What the task asks ->
Find all the lines in the material below with the word "Given", and copy them.
----------
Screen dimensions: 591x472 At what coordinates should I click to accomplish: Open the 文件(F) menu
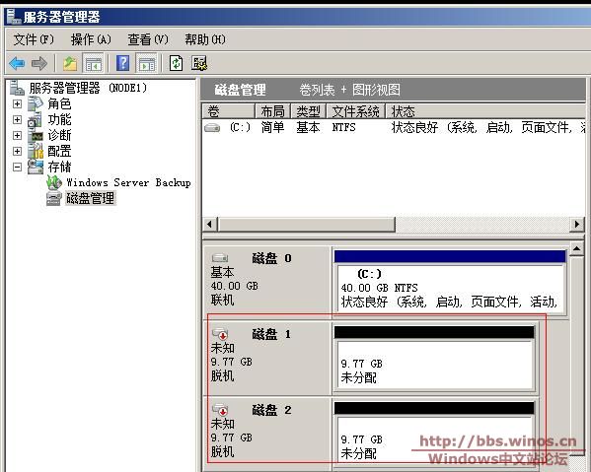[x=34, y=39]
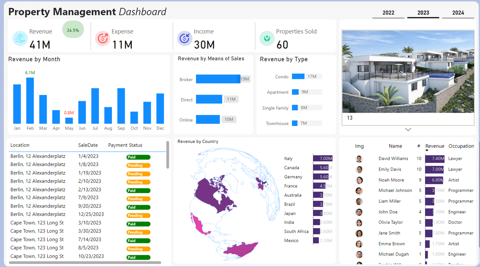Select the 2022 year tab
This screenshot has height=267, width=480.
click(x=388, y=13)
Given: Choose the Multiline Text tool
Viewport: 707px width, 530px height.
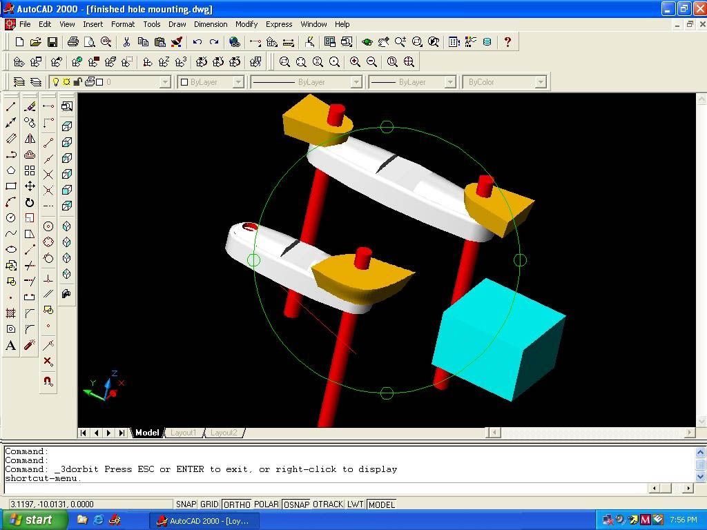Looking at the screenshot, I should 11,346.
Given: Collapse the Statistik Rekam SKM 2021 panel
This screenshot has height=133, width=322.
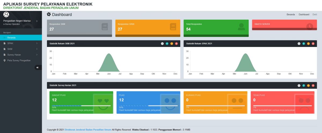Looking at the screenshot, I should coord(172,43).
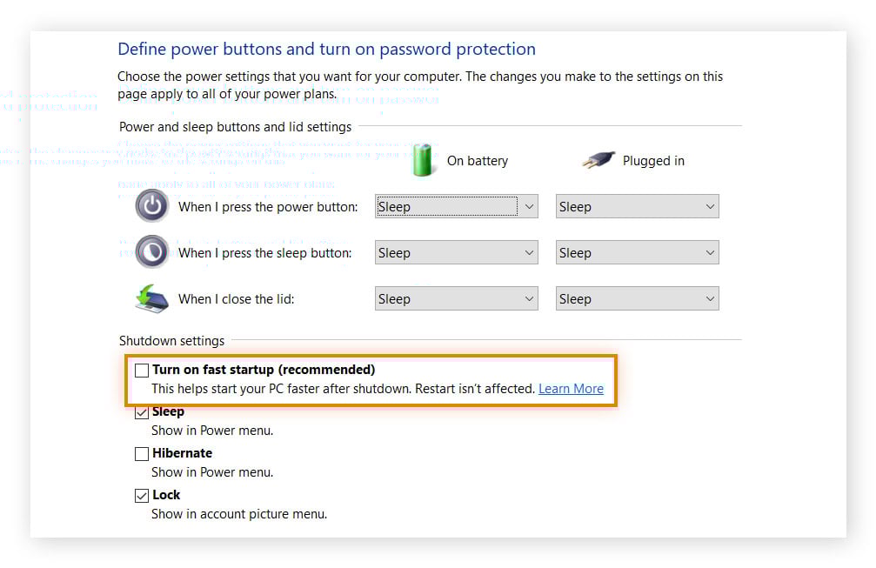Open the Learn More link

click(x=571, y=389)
----------
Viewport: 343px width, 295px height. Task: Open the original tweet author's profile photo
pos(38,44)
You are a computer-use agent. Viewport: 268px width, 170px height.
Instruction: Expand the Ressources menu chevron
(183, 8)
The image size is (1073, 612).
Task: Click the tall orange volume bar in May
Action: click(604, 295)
----------
Result of the exercise ->
Given: Choose the Multiline Text tool
Given: Collapse the Statistik Rekam SKM 2021 panel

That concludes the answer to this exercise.